La dichiarazione del ministro Roberto Cingolani è molto chiara: «Non si tratta di trivellare di più, ma di usare di più i giacimenti che ci sono già, che sono chiusi e che possono essere riaperti in un anno». E’ una decisione di buon senso: l’aumento del costo del gas, oltre a pesare sulle economie delle famiglie, rischia anche di sottrarre risorse alla transizione energetica, quindi al processo che ci dovrà portare alla decarbonizzazione e all’utilizzo solo di fonti “pulite” nei tempio fissati dall’Ue. Ha senso quindi risparmiare nelle importazioni utilizzando il “nostro gas”. E bisogna farlo il prima possibile.
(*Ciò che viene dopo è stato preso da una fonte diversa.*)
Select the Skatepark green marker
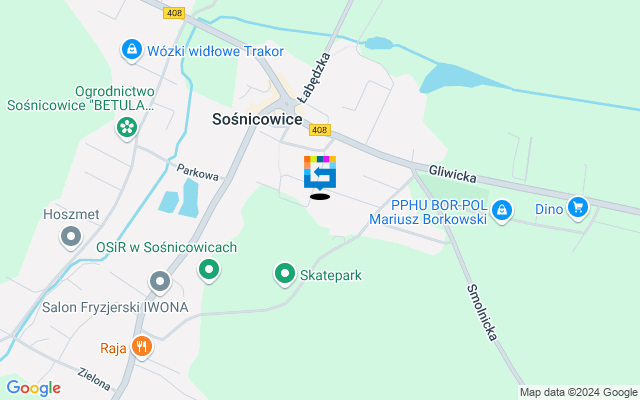This screenshot has width=640, height=400. pos(284,274)
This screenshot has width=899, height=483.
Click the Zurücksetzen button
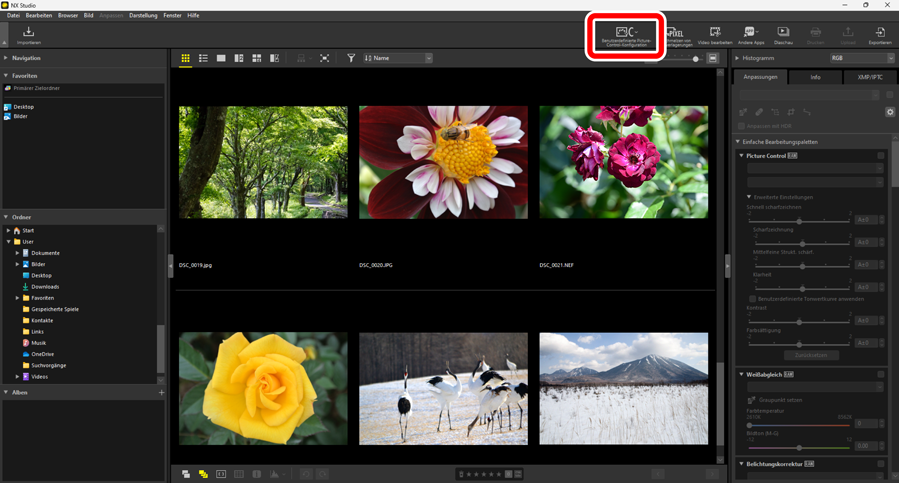811,355
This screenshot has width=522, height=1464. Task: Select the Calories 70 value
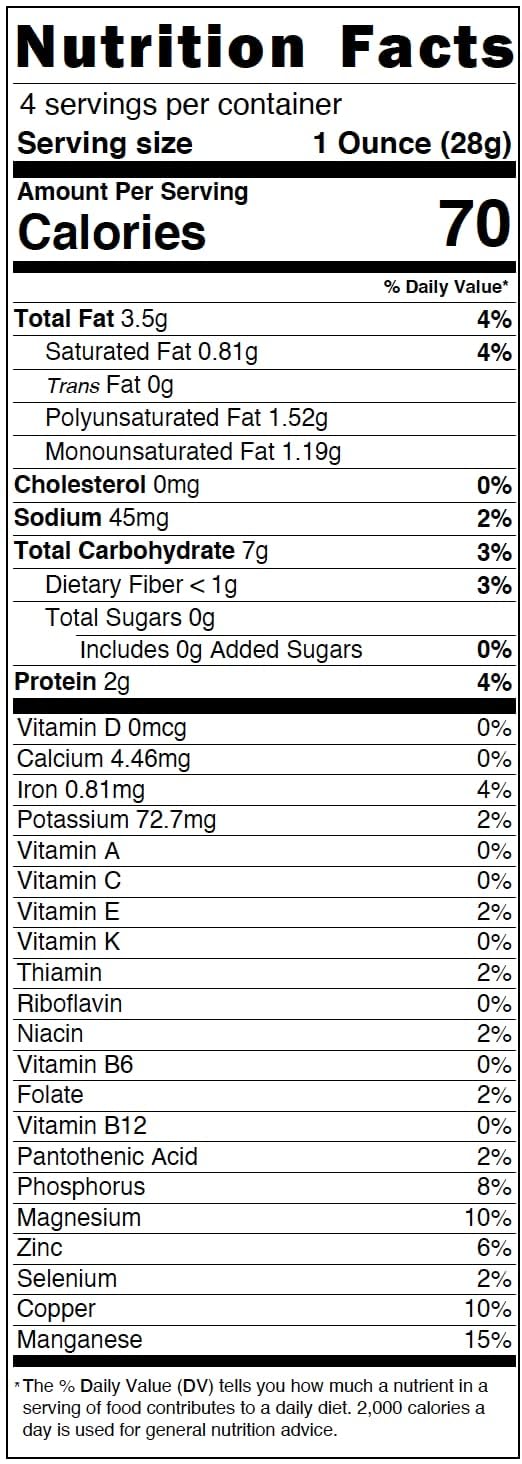(x=475, y=223)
I tempi sono stretti e servono soluzioni strutturali che permettano di risolvere la questione: i 3,8 miliardi stanziati dal governo contro il caro bollette, che dovranno essere per forza confermati nel 2022 se la situazione del mercato del gas non tornerà alla normalità, sono ovviamente una soluzione contingente che alla fine penalizza le casse dello stato. Insomma, per aiutare i cittadini si utilizzano risorse dei cittadini. Sarebbe invece una soluzione strutturale ripristinare le autorizzazioni al prelievo di metano nei giacimenti italiani ora inutilizzati dopo che il governo Conte 1, tre anni fa con il Pitesai, ha decretato una moratoria dell’attività di estrazione. L’Eni sarebbe pronta a partire: già il 17 gennaio 2018 a Ravenna presentò un piano industriale che prevedeva di aumentare i prelievi di metano in Alto Adriatico dai 2,8 miliardi di metri cubi all’anno di allora a oltre 4 miliardi di metri cubi.
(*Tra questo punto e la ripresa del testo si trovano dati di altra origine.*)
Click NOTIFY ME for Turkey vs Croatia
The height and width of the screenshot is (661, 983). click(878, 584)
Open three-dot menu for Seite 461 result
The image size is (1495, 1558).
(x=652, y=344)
Per capire quale sarebbe l’impatto basta ricordare quanto diversi analisti hanno sottolineato, e cioè che un effetto virtuoso sui prezzi lo otteniamo anche solo grazie alla diversificazione di fornitura dei 5 miliardi di metri cubi di gas che importiamo utilizzando la Trans adriatic pipeline (Tap).
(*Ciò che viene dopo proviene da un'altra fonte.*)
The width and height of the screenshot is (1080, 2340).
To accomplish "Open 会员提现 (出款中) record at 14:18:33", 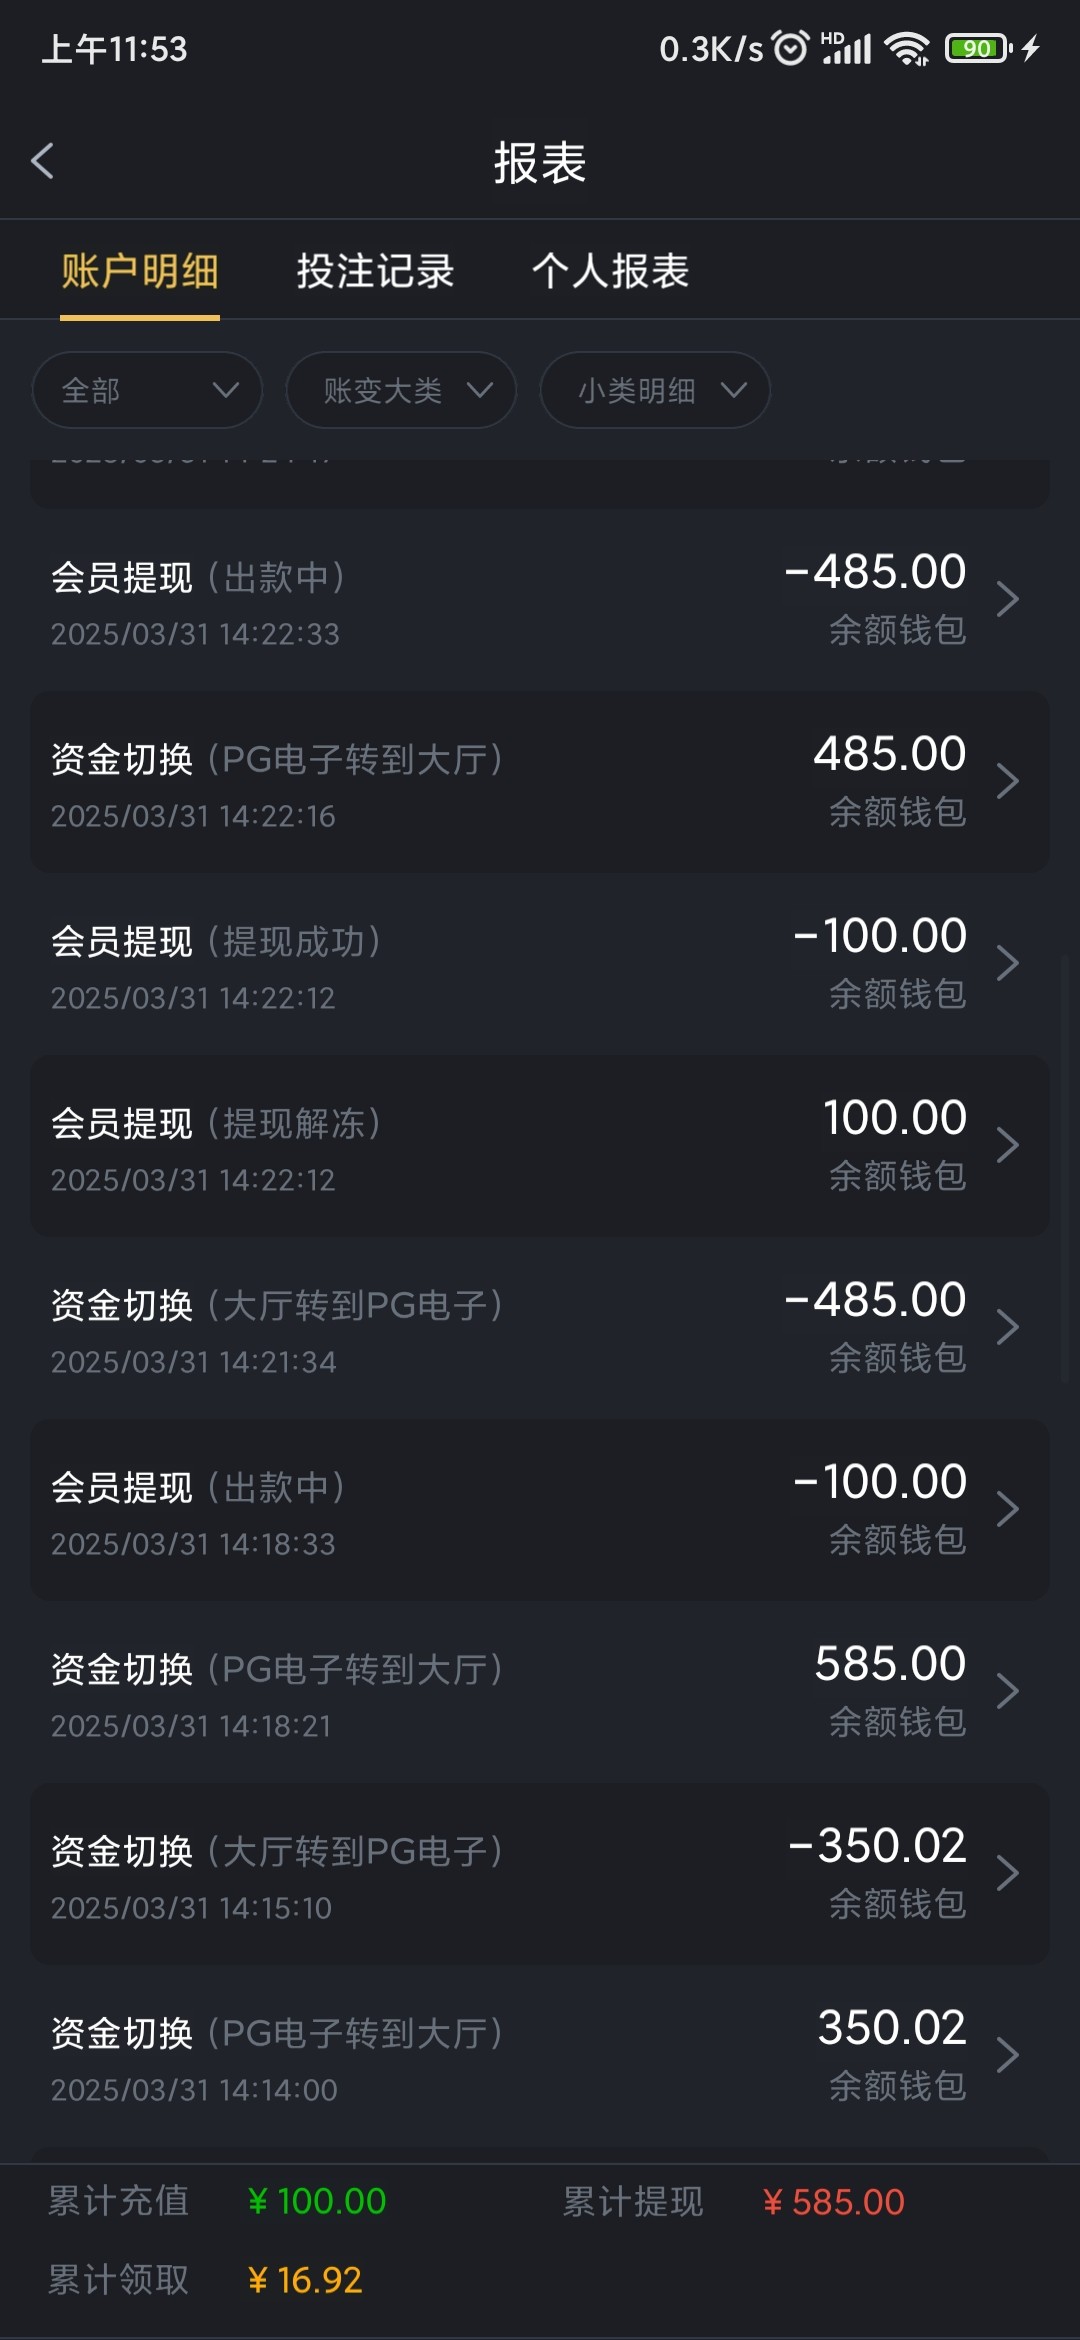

Quale sarebbe il primo passo per ripartire con la produzione di gas italiano? Il rilancio del Distretto Centro Settentrionale su cui, appunto, Eni ha già pronto un piano di investimenti superiore ai 2 miliardi e che è già sostenuto da un processo di ricerca e sviluppo di reprocessing 3D su 10.000 chilometri quadrati dell’Adriatico. Eni possiede tecnologie all’avanguardia per l’esplorazione dei pozzi di gas, a cominciare dal Green Data Center, il centro di super calcolo che ha permesso di scoprire il megagiacimento di Zohr in Egitto. Insomma, un primo obiettivo alla nostra portata è realizzare il programma Eni Upstream. Inoltre consoliderebbe il suo ruolo di attore geopolitico, che è già rilevante, confermando l’Italia di fatto tra i player mondiali che stanno giocando il risiko del ventunesimo secolo, la “guerra fredda del gas”.